The latest news has not moved the Taylor Gabriel fantasy needle as of yet – as he is still, currently, the #97 ranked wide receiver in PPR for fantasy 2018 among the FantasyPros consensus of expert rankings. He qualifies as a very deep sleeper at this point. Dismissing Taylor Gabriel in 2018 is easy.

He’s bounced around to three teams in the past four years and has never been seen or discussed as much of a wide receiver talent. With that, you might think this article is going to be a play on Gabriel putting up some decent numbers as a likely starter on an offense showing promise — a new breath of fresh air with the new coaching staff coming in.

That’s an obvious play, but not much of a reason to get really excited. I think ‘really excited’ is on the table here. The case I would like to make is that Taylor Gabriel may secretly be one of the better, more dangerous wide receiver talents in the NFL…and with that, he may have landed in a perfect situation to unlock his potential.

For you to buy his potential being unlocked in 2018, I first have to convince you of his existing talent. To do that, let’s take a walk back through Gabriel’s hard-fought, continually road blocked journey in the NFL the past five years. The story has a well-deserved happy ending.

In 2014, Taylor Gabriel was a too small (5’7″/167), small school WR prospect out of Abilene Christian. The successful college player showed NFL athleticism at his pro day, running a 4.40 40-time with a sweet 2.47 20-yard/1.50 10-yard dash, a nice 6.84 three-cone, and a high-end 40-inch vertical along with a very impressive-for-his-size 17 bench press reps. Being an outstanding college player outside of a D1 program, and having high-end NFL speed and athleticism usually prevents you from getting drafted in the NFL, sadly. As such, he entered the league as an undrafted free agent rookie in 2014.

The Cleveland Browns gave him a shot in training camp, and he played so well that he forced his way onto the Opening Day 53-man roster in 2014. He was impressive enough, in fact, that he played a decent amount of snaps in Week 1, and even more in Week 2. In Week 3, he had a 70-yard deep ball catch that got everyone’s attention.

The little speedster was constantly getting himself open and making plays when given the opportunity. In Week 4, he took another step forward – a four-catch, 95-yard game on six targets as he started to establish himself as one the main options among the Cleveland Browns’ WR group. Through his first 10 games, the undrafted, unheralded, un-paid-attention-to rookie WR was averaging 2.9 catches and 53.7 yards per game. Not bad at all. Everything seemed great to that point, but then the story took a strange, very unfair turn.

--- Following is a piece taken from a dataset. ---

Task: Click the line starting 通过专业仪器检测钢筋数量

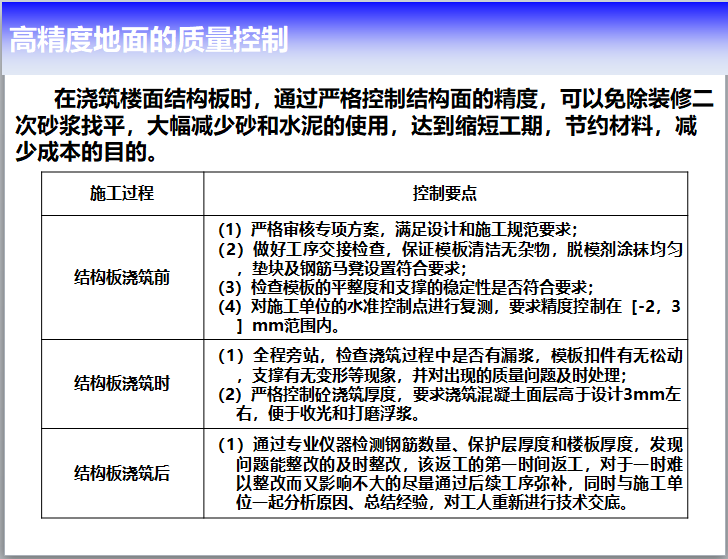Action: pyautogui.click(x=450, y=443)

Through 10 games, the Cleveland Browns were sitting at 6-4 in 2014, and challenging for a division title, if you can believe it. But then the Browns, Browns’d it all up. Johnny Manziel started forcing himself into the picture against the head coach’s wishes thanks to the owner’s wishes, and as soon as that happened, all the Browns wide receivers’ numbers started to crumble. Gabriel average 1.1 catches and 16 yards per game the final six games of the season, ending on a whimper. Still, it was a pretty impressive showing for a UDFA rookie.

In 2015, Taylor Gabriel got Manziel’d again. When Gabriel worked with Josh McCown, he was back to putting up WR3 production, but when Johnny Manziel was forced into the lineup, Gabriel, among others, fell off the face of the earth. The amount of careers that Johnny Manziel ruined, unfairly, in the NFL is sad and pathetic.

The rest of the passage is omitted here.